In the entries below, count every line containing "patatas". Reply with the number alone.

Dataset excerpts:
__________

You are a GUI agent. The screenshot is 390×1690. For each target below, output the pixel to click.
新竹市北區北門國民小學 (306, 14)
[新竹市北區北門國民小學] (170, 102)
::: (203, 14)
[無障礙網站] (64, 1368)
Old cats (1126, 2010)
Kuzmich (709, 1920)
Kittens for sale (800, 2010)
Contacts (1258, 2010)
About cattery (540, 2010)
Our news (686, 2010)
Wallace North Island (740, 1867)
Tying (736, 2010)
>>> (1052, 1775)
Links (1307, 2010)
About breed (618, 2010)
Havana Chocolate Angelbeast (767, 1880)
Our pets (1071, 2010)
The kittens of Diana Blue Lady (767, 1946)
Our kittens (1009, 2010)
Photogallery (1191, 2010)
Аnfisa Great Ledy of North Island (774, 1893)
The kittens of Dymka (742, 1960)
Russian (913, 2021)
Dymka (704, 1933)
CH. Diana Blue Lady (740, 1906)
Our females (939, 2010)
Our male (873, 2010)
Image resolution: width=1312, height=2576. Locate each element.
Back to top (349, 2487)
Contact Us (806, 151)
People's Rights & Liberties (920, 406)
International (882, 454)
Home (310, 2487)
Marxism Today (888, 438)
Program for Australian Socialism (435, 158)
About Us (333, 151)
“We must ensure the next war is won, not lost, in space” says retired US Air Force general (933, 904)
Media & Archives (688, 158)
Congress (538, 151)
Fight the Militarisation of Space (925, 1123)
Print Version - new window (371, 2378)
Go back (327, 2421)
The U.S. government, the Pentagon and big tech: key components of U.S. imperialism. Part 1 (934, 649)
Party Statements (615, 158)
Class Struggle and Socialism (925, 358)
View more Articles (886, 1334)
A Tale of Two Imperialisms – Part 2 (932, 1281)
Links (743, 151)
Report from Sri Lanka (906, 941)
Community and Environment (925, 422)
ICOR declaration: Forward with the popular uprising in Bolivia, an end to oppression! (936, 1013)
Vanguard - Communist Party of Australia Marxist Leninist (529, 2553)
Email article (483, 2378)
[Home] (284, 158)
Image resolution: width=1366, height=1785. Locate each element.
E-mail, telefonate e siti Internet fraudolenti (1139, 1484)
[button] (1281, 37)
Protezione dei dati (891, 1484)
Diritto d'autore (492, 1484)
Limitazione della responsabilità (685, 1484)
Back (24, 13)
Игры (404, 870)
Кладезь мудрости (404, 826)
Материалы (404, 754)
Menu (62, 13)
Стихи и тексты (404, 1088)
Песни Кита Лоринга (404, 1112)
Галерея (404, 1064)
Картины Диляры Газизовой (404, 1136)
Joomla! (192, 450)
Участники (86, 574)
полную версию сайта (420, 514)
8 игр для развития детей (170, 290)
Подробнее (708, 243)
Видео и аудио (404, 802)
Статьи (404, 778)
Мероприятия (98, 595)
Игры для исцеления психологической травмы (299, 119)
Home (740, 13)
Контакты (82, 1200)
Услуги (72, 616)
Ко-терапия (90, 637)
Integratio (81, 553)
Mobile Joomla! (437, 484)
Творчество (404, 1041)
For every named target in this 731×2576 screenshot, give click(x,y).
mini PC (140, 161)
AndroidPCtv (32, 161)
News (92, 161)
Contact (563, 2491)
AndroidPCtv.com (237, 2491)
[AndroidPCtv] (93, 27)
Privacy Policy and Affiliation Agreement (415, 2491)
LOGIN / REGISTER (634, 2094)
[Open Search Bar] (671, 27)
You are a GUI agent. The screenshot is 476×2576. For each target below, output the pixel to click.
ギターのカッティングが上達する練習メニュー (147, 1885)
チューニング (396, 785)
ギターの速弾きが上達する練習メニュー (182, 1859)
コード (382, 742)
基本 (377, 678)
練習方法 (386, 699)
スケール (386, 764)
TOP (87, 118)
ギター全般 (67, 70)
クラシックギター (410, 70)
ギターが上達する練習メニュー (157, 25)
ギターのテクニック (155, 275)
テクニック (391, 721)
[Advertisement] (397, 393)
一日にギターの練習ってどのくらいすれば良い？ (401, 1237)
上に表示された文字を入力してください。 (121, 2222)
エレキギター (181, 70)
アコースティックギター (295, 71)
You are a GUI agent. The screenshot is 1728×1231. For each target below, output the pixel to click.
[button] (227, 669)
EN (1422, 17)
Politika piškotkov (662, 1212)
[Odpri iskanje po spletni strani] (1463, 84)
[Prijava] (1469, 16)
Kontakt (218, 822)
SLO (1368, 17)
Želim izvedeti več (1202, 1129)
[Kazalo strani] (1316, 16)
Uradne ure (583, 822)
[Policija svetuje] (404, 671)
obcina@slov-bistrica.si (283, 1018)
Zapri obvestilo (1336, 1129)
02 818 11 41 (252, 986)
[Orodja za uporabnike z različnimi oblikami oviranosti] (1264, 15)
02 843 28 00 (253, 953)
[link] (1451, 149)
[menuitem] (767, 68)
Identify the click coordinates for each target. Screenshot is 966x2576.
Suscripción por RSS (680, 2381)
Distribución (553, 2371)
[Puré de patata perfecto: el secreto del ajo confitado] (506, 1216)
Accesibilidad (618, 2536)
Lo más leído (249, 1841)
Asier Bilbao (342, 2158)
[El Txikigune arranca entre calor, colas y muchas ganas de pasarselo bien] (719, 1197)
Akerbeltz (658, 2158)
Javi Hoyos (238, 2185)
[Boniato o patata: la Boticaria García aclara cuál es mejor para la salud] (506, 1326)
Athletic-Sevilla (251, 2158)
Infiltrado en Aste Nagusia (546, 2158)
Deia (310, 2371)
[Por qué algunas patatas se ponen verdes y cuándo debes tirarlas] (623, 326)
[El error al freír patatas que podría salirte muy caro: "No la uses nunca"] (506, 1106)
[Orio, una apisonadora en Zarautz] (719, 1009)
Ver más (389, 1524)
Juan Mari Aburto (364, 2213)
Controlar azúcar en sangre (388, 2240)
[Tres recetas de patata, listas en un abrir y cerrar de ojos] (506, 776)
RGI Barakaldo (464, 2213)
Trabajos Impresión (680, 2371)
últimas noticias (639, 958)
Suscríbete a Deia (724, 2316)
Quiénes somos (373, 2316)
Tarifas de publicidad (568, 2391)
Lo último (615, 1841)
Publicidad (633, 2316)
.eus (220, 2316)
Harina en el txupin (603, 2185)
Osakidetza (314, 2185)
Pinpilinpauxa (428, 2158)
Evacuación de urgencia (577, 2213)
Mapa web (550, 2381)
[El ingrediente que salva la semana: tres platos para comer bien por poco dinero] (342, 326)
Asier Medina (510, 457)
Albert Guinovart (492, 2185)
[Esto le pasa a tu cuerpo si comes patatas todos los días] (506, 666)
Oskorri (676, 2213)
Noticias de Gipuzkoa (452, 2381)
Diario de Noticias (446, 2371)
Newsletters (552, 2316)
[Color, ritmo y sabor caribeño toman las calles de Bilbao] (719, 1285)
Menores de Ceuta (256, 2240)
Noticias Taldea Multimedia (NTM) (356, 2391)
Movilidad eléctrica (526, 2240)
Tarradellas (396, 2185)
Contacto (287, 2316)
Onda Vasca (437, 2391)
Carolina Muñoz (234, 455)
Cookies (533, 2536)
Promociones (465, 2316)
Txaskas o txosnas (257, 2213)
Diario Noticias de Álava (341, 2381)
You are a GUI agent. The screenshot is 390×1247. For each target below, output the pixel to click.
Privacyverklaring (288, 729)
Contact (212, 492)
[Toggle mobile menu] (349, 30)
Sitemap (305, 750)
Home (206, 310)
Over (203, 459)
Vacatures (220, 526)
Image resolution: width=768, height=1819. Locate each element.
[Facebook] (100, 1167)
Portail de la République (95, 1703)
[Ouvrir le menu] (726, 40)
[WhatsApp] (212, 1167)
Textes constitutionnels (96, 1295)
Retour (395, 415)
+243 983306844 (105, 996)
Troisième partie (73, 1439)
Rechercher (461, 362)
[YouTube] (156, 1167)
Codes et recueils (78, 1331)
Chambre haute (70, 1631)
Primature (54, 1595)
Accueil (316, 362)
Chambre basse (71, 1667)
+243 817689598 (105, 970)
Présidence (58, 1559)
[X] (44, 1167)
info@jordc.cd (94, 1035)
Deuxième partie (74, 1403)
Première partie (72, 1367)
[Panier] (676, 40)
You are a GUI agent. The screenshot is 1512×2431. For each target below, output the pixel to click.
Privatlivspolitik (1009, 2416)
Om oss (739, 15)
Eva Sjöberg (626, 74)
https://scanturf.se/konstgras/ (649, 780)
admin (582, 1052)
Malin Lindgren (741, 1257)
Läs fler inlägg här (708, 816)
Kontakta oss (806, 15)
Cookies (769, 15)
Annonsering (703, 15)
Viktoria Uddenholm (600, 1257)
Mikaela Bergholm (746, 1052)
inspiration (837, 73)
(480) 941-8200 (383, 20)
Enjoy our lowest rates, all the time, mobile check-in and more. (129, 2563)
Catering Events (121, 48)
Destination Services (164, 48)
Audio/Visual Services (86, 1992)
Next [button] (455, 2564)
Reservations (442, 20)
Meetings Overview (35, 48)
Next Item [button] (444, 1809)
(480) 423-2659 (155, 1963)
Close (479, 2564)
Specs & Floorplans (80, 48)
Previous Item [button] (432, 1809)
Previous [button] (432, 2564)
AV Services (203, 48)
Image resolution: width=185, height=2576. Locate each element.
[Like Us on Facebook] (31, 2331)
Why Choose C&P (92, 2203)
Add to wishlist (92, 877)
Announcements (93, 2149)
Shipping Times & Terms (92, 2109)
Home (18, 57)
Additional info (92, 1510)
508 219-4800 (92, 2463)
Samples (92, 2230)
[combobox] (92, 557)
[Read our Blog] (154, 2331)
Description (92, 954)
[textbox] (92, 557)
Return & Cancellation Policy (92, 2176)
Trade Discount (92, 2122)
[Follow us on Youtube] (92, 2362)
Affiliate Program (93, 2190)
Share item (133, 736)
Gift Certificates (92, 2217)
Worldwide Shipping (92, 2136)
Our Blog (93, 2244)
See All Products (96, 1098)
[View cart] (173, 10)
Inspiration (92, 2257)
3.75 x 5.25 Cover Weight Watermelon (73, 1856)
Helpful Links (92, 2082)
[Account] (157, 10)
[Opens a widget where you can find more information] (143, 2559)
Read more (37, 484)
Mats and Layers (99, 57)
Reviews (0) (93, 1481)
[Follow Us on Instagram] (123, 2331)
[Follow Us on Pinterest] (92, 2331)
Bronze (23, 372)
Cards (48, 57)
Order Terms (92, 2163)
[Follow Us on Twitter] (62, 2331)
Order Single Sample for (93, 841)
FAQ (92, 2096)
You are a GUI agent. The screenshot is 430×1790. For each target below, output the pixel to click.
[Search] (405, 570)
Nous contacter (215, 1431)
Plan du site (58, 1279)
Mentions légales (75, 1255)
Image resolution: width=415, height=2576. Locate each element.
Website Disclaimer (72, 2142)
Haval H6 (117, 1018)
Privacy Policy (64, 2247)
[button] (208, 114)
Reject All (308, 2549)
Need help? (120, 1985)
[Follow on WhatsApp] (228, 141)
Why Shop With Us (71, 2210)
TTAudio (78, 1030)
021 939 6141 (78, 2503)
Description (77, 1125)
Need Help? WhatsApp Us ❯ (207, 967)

__________

## [Answer to the problem]
3